→ **THE TASK**
Locate the line that contains "Click Dallas Mavericks team name under logo" in the entries below, then repeat it and every following line through the line that contains "Open the デフォルトスタイル", exactly, and no others.

→ **INPUT DATA**
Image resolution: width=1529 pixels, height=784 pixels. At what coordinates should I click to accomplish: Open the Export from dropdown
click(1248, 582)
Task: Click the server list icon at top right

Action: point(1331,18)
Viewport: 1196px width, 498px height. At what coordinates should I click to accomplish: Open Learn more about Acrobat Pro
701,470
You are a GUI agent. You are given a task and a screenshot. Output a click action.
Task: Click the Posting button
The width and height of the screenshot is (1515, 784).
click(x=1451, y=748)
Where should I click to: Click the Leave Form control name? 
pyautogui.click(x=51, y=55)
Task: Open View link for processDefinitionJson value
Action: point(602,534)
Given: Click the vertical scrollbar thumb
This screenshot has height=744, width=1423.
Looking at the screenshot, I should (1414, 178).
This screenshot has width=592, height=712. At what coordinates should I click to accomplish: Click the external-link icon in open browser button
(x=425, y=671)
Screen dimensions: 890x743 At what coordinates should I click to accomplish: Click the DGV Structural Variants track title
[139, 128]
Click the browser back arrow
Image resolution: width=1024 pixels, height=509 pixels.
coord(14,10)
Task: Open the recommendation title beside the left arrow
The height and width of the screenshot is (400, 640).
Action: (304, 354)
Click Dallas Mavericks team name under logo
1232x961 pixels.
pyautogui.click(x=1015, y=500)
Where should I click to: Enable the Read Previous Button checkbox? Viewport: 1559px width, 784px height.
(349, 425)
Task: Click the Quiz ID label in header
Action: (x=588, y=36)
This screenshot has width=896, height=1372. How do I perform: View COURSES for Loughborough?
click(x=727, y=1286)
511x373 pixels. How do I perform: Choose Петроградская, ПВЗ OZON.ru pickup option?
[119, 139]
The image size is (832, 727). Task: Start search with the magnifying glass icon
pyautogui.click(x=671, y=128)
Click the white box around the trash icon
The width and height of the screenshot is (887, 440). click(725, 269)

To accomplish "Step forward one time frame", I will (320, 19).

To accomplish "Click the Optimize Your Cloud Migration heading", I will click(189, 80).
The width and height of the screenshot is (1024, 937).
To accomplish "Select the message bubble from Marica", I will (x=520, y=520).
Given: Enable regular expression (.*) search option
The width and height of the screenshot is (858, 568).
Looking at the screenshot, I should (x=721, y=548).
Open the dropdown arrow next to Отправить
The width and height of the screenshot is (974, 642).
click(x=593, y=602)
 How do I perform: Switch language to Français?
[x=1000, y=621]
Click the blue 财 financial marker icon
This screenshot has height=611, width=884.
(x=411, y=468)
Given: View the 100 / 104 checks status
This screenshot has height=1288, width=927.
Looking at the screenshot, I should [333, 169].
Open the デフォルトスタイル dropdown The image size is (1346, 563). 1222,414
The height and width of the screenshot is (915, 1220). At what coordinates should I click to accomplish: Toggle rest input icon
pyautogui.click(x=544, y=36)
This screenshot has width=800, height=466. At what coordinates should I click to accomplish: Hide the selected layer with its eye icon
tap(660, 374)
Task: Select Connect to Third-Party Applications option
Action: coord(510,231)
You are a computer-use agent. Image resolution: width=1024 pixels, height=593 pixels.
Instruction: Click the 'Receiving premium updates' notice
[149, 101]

→ **EXERCISE RESPONSE**
Click Dallas Mavericks team name under logo
1232x961 pixels.
pyautogui.click(x=1015, y=500)
Where should I click to: Enable the Read Previous Button checkbox? Viewport: 1559px width, 784px height.
(349, 425)
Task: Click the Quiz ID label in header
Action: (x=588, y=36)
This screenshot has width=896, height=1372. How do I perform: View COURSES for Loughborough?
click(x=727, y=1286)
511x373 pixels. How do I perform: Choose Петроградская, ПВЗ OZON.ru pickup option?
[119, 139]
The image size is (832, 727). Task: Start search with the magnifying glass icon
pyautogui.click(x=671, y=128)
Click the white box around the trash icon
The width and height of the screenshot is (887, 440). click(725, 269)

To accomplish "Step forward one time frame", I will (320, 19).

To accomplish "Click the Optimize Your Cloud Migration heading", I will click(189, 80).
The width and height of the screenshot is (1024, 937).
To accomplish "Select the message bubble from Marica", I will (x=520, y=520).
Given: Enable regular expression (.*) search option
The width and height of the screenshot is (858, 568).
Looking at the screenshot, I should (x=721, y=548).
Open the dropdown arrow next to Отправить
The width and height of the screenshot is (974, 642).
click(x=593, y=602)
 How do I perform: Switch language to Français?
[x=1000, y=621]
Click the blue 财 financial marker icon
This screenshot has height=611, width=884.
(x=411, y=468)
Given: View the 100 / 104 checks status
This screenshot has height=1288, width=927.
Looking at the screenshot, I should [333, 169].
Open the デフォルトスタイル dropdown The image size is (1346, 563). 1222,414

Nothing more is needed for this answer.